PROVIDED PASSAGE:
■ ■ ■
Monday, January 27, 2014

Will the Real Rand Paul Please STF Up?

O, how I yearn for the days when (you should pardon the expression) Senator Rand Paul exits stage right from our national political discourse. These comments, just the latest outrage from the artist whom Charlie Pierce calls Senator Aqua Buddha, assert that President Bill Clinton’s sexual indiscretions with Monica Lewinski invalidate Democratic critiques of the Republican “War on Women.”

I’ll leave it to Senator Dick Durbin to remind everyone that Clinton’s misbehavior has already been “litigated in the public square for over a decade” (not to mention that it actually happened nearly two decades ago) and pass lightly over, with no substantive additional comment, the plausibly deniable character-assassination-by-association cum victim-blaming neatly wrapped up in Paul’s assertion that “[i]t’s not Hillary’s fault, but it is a factor in judging Bill Clinton in history…. Sometimes it’s hard to separate one from the other.”

No, I will stipulate for the sake of this argument that Bill Clinton was seriously flawed husband, and also at best a horndog and at worst a sexual harasser (though I’ll leave it to others to wonder if "sexual predator" might not be a bit of a stretch), because so stipulating lets us get right to the heart of my problem with this story: In claiming that Clinton’s (stipulated) bad behavior magically exonerates Republicans of any War on Women guilt, Rand conflates individual behavior with public policy principles… and that’s a category error on the order of conflating weather with climate in discussing anthropogenic global climate change (and that never happens, eh?).
■ ■ ■
INFORMATION SHOWN:
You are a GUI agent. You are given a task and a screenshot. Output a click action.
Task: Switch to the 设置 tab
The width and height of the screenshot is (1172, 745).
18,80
■ ■ ■
STATED PROBLEM 1: Reproduce the part of the Rand Paul blog post between "No, I will stipulate" and "never happens, eh?).", inclusive, word for word.
STATED PROBLEM 2: Write the next part of the Rand Paul blog post, picking up right after its last sentence.

EXERCISE OUTPUT 1:
No, I will stipulate for the sake of this argument that Bill Clinton was seriously flawed husband, and also at best a horndog and at worst a sexual harasser (though I’ll leave it to others to wonder if "sexual predator" might not be a bit of a stretch), because so stipulating lets us get right to the heart of my problem with this story: In claiming that Clinton’s (stipulated) bad behavior magically exonerates Republicans of any War on Women guilt, Rand conflates individual behavior with public policy principles… and that’s a category error on the order of conflating weather with climate in discussing anthropogenic global climate change (and that never happens, eh?).

EXERCISE OUTPUT 2:
I don’t know of any Democrat or liberal who claims every man on “our side” has always personally behaved acceptably toward women. I’m equally sure that one or two Republicans and conservatives might be found whose personal behavior toward women is beyond reproach. But neither of those stipulations has the cubed root of fk all to do with the War on Women, both because the individual, personal behavior of a member of a group does not determine the moral worth of the group as a whole and because the things one does and the principles one advocates are categorically different things.

When we Democrats talk about a Republican War on Women, we're not talking about individual Republicans mistreating their female staffers in some way that would make pointing and crying, "y'all do it too!" a relevant response; instead, we're talking about a coherent set of policy positions on a wide range of issues — abortion, contraception, pay equity, workplace discrimination, and sexual assault law, just to name a bare handful — that each and all tend to disproportionately harm women.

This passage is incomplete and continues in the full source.